I was just about to leave the office for the day and take my leisurely bicycle ride home when my nurse Anna jumped in front of me, half smiling, and said “You really should call Mr. S before you go.”
“Can it wait till tomorrow?”
“Not really.”
“Well, OK.”
Come to find out Mr. S was tied up in what I call a “moment of truth,” trying to decide whether he should proceed with avasectomy or not. Not life threatening, but understandably important. After we spoke, he felt much better and his path was clearer.
Preventative Medicine
There are hundreds of issues, large and small, that work teams need to address daily. A larger one for us this week was how to manage the clinic and operating room schedule in the face of a city-wide power outage. The conference room became a “war room,” flashlights replaced ceiling lights, cell phones replaced work phones and paper replaced electronic records. The staff handled it with aplomb. What a team.
But I already knew that my staff makes a great team. They routinely head off problems before they come to a head. They naturally work hard and they work smart. They have a sense of purpose, a compelling direction. They are specialized yet adaptable enough to turn on a dime. They are trustworthy, reliable and communicate well. And each of them, Anna, Emily, Jocelyn, Rachel, Sarah and Victoria, were hand picked for the job from a whole pile of applicants in part because they care.
Personalized Medicine
But these characteristics are essential for any great team in any profession. What really makes our staff so special to me as a doctor is how they click with patients. And not only patients from Los Angeles or San Francisco, but from the around the world. By phone, email or in person, my staff are just plain great human beings with great people skills.
“All women in a men’s health practice?” You ask. Struck me as funny too…in the beginning. But, my friends, this is The Turek Clinic’s secret sauce. Frankly stated, women are more inclined to have what is termed “emotional intelligence,” the ability to use emotional information to guide decisions in a social environment. Yup, while little boys are “noises with dirt on them,” girls are quietly developing this almost Talmudic skill.

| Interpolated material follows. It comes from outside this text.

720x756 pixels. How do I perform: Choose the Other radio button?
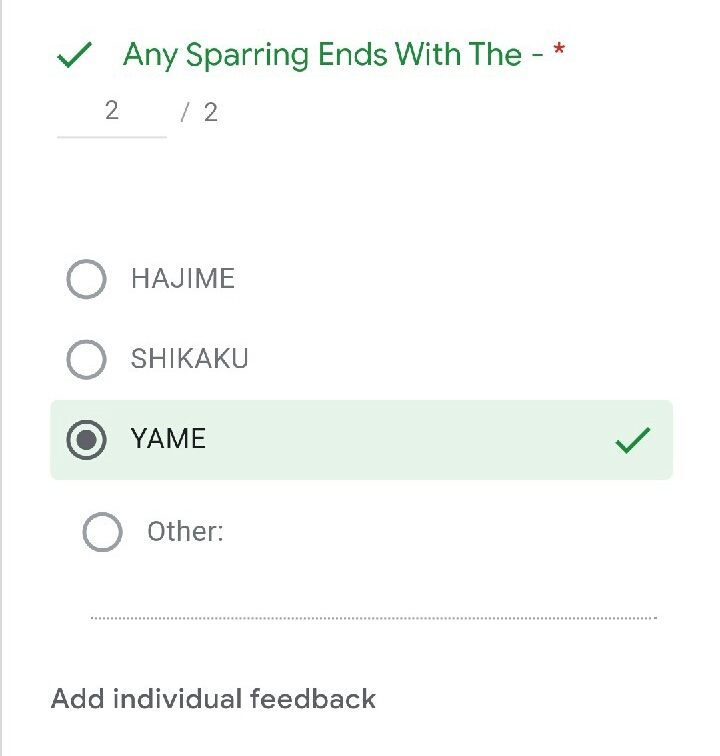102,532
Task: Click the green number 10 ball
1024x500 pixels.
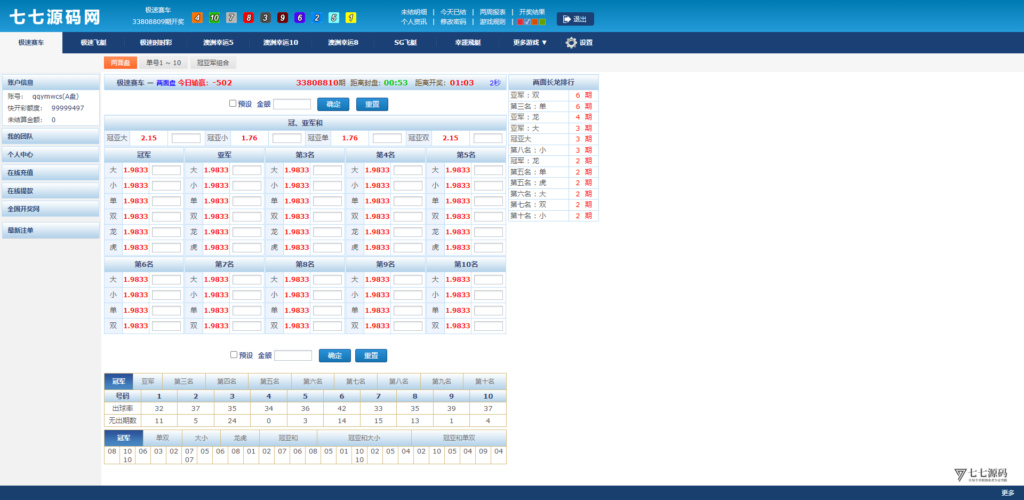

In a word, my team possesses what Harvard researchers call “social sensitivity.” To me, they can “see” things that I simply can’t. And that allows me to care for patients in ways that reach well beyond medicine and well into life itself. Kind of important if your purpose is to become a “medical home” for men, don’t you think? In the words of Christian Morgenstern: “Home is not where you live but where they understand you.”